* 任务目标: 请把下方记录中从含有“This screenshot has width=2576, height=700. What”的那一行起，一直到含有“Image resolution: width=2576 pixels, height=728 pixels. What”的那一行为止（首尾两行都算在内）的所有行整理成一个 JSON 字符串列表，每行对应一个字符串，空行略去。
+ + + +
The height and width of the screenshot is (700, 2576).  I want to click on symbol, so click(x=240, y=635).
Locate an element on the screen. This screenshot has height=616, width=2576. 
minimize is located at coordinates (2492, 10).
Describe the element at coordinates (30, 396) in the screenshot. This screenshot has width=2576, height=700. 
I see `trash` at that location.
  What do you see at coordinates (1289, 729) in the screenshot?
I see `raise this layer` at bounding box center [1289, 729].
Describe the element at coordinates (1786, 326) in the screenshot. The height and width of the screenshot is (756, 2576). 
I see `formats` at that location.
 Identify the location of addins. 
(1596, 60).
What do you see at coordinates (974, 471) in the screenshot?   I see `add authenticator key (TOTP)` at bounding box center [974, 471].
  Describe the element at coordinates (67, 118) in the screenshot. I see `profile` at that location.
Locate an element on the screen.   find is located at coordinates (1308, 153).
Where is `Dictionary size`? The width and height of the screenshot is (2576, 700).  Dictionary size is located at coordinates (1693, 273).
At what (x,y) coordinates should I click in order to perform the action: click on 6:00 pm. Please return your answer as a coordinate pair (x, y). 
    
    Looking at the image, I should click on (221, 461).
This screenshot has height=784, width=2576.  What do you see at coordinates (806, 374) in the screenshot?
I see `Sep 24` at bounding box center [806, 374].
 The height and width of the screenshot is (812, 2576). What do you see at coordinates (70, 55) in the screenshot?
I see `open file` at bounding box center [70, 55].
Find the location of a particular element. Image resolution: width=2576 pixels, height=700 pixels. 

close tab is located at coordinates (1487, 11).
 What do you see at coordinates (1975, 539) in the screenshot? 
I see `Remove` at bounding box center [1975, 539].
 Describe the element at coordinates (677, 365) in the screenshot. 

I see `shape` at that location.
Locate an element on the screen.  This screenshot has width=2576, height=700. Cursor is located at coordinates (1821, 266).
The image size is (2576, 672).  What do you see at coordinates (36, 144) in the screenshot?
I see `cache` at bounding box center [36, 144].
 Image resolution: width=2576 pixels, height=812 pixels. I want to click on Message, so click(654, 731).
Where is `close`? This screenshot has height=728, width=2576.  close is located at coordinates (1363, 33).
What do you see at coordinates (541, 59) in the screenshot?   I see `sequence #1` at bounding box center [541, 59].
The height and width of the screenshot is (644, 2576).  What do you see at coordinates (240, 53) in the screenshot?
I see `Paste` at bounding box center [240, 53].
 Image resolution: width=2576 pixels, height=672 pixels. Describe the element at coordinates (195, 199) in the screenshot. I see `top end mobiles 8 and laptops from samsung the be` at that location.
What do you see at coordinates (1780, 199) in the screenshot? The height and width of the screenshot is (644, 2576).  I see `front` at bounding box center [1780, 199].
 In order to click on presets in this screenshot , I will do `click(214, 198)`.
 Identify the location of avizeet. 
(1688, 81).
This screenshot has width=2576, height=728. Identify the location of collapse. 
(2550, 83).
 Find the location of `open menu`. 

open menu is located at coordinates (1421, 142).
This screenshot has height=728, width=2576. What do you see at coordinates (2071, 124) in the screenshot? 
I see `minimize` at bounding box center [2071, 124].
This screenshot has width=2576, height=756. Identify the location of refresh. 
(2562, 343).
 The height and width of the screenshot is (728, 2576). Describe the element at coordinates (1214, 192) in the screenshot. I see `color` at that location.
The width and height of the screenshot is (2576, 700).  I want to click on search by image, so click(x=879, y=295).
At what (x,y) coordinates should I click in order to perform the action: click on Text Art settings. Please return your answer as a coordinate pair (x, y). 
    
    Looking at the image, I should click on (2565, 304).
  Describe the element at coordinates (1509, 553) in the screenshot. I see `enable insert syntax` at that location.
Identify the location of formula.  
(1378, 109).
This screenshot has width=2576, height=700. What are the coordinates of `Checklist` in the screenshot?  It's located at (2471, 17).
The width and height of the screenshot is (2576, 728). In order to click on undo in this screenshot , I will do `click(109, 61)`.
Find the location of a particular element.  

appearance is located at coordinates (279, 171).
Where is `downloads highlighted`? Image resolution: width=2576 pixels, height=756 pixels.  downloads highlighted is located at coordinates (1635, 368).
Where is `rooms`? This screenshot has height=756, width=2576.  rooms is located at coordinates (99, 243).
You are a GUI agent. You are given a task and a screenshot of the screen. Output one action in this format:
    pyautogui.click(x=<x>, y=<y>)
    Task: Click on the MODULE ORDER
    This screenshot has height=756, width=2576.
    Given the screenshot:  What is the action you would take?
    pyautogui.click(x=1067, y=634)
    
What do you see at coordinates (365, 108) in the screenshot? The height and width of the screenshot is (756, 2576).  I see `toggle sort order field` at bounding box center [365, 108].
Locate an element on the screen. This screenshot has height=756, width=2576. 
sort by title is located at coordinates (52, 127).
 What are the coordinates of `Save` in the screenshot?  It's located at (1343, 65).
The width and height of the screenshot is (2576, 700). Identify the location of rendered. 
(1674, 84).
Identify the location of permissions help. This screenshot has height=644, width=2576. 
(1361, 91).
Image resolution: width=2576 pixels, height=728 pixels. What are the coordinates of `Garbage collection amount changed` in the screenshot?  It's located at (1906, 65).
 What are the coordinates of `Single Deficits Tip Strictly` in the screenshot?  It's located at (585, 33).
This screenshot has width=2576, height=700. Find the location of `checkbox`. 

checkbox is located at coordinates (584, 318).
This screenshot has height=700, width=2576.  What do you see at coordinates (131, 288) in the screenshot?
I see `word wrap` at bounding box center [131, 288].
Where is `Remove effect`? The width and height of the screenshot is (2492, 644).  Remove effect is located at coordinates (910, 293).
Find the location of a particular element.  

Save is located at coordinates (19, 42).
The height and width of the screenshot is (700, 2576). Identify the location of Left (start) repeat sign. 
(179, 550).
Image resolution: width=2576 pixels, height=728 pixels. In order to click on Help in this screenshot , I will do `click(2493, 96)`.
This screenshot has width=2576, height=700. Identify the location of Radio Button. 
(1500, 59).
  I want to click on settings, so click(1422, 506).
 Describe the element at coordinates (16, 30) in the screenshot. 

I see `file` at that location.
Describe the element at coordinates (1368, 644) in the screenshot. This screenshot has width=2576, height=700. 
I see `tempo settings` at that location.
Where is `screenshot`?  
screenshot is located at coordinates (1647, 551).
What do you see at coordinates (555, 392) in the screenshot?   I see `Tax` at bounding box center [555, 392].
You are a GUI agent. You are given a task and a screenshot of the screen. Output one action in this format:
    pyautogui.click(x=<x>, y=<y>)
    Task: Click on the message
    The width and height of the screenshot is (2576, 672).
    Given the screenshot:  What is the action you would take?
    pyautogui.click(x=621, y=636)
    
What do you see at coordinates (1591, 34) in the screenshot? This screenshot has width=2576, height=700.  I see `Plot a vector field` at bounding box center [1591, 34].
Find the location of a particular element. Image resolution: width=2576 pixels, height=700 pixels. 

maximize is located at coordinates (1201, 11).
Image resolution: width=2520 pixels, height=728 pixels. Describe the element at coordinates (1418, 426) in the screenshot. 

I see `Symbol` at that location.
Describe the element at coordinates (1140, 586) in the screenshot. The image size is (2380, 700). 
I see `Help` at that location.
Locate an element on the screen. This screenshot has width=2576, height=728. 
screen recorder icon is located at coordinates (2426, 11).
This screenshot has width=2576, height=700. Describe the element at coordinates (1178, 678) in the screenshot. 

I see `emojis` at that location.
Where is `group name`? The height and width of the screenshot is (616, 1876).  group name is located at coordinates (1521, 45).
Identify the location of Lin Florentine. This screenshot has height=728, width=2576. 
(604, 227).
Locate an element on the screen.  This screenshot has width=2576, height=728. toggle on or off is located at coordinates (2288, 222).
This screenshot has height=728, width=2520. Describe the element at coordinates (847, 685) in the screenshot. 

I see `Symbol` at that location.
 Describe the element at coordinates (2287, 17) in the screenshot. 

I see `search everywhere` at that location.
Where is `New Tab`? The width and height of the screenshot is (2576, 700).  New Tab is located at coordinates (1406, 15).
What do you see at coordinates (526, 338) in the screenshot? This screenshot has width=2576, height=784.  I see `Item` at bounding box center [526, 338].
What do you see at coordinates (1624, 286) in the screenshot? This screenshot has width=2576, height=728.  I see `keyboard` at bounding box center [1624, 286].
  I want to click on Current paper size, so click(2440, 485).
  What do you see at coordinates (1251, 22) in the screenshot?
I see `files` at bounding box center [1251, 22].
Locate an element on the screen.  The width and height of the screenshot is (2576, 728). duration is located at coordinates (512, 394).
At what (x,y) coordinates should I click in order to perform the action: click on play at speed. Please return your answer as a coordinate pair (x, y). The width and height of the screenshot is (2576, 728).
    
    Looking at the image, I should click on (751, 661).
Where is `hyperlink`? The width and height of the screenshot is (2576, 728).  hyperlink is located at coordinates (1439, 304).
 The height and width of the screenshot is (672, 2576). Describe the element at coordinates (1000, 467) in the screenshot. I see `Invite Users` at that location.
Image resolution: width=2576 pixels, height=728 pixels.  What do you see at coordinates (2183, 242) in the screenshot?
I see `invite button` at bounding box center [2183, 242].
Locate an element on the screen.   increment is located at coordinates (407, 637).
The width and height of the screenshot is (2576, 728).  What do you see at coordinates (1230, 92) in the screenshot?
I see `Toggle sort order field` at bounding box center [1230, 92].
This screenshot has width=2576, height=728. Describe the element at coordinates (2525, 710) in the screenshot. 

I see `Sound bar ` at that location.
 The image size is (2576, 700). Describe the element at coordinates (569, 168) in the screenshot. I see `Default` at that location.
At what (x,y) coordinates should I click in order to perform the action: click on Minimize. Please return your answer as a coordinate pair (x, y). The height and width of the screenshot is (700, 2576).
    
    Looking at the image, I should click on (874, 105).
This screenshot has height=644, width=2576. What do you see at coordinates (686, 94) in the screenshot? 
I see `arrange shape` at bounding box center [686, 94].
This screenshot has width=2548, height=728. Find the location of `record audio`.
+ + + +
* 任务回复:
[
  "This screenshot has width=2576, height=700. What are the coordinates of `Checklist` in the screenshot?  It's located at (2471, 17).",
  "The width and height of the screenshot is (2576, 728). In order to click on undo in this screenshot , I will do `click(109, 61)`.",
  "Find the location of a particular element.  ",
  "appearance is located at coordinates (279, 171).",
  "Where is `downloads highlighted`? Image resolution: width=2576 pixels, height=756 pixels.  downloads highlighted is located at coordinates (1635, 368).",
  "Where is `rooms`? This screenshot has height=756, width=2576.  rooms is located at coordinates (99, 243).",
  "You are a GUI agent. You are given a task and a screenshot of the screen. Output one action in this format:",
  "    pyautogui.click(x=<x>, y=<y>)",
  "    Task: Click on the MODULE ORDER",
  "    This screenshot has height=756, width=2576.",
  "    Given the screenshot:  What is the action you would take?",
  "    pyautogui.click(x=1067, y=634)",
  "What do you see at coordinates (365, 108) in the screenshot? The height and width of the screenshot is (756, 2576).  I see `toggle sort order field` at bounding box center [365, 108].",
  "Locate an element on the screen. This screenshot has height=756, width=2576. ",
  "sort by title is located at coordinates (52, 127).",
  " What are the coordinates of `Save` in the screenshot?  It's located at (1343, 65).",
  "The width and height of the screenshot is (2576, 700). Identify the location of rendered. ",
  "(1674, 84).",
  "Identify the location of permissions help. This screenshot has height=644, width=2576. ",
  "(1361, 91).",
  "Image resolution: width=2576 pixels, height=728 pixels. What are the coordinates of `Garbage collection amount changed` in the screenshot?  It's located at (1906, 65)."
]